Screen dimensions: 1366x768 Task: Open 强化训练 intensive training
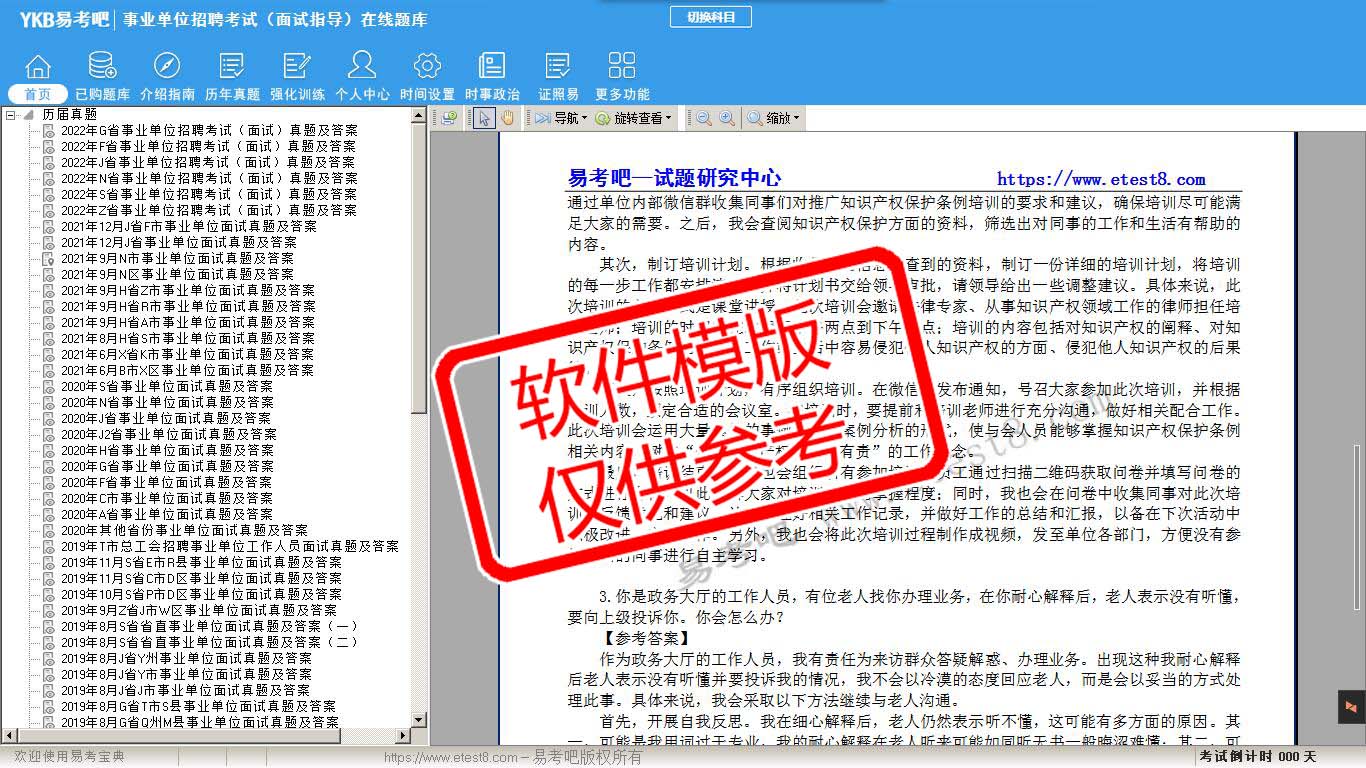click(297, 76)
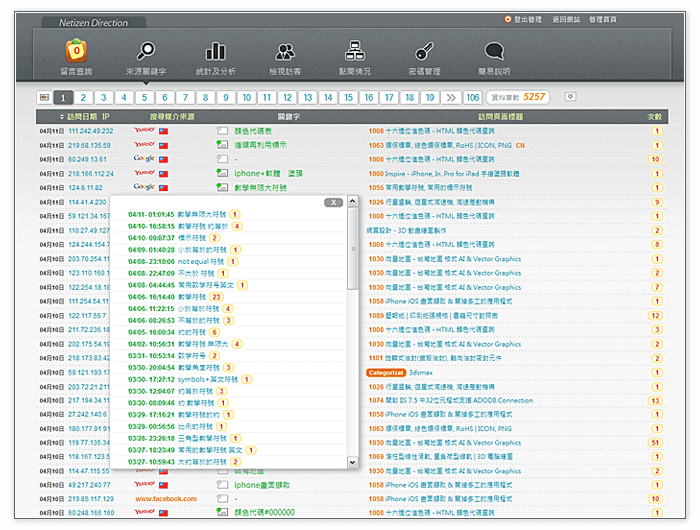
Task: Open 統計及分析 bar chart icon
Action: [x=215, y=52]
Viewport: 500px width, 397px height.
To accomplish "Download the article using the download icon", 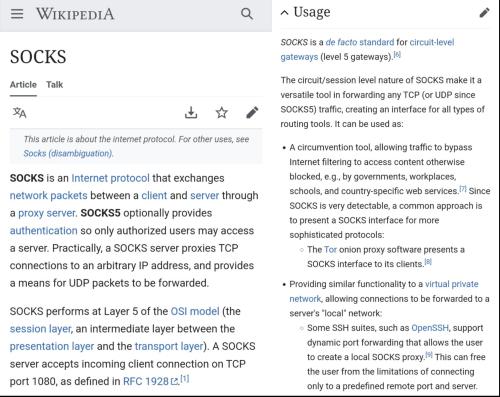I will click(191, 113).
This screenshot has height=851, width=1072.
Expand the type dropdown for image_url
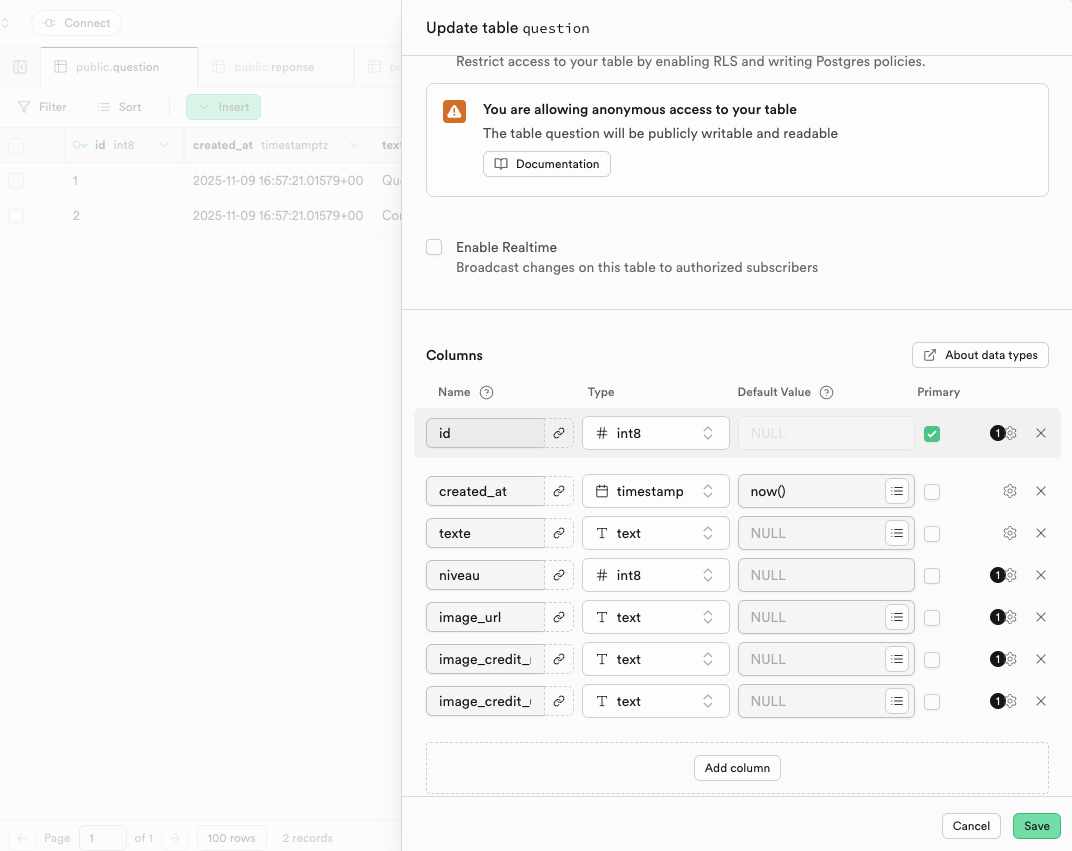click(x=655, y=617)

What the task asks
Once the line containing "This screenshot has height=851, width=1072." is located, write out exactly that line and each one after it to the end of the records above, excluding pictures and nothing else.

Output below
This screenshot has height=851, width=1072.
Expand the type dropdown for image_url
click(x=655, y=617)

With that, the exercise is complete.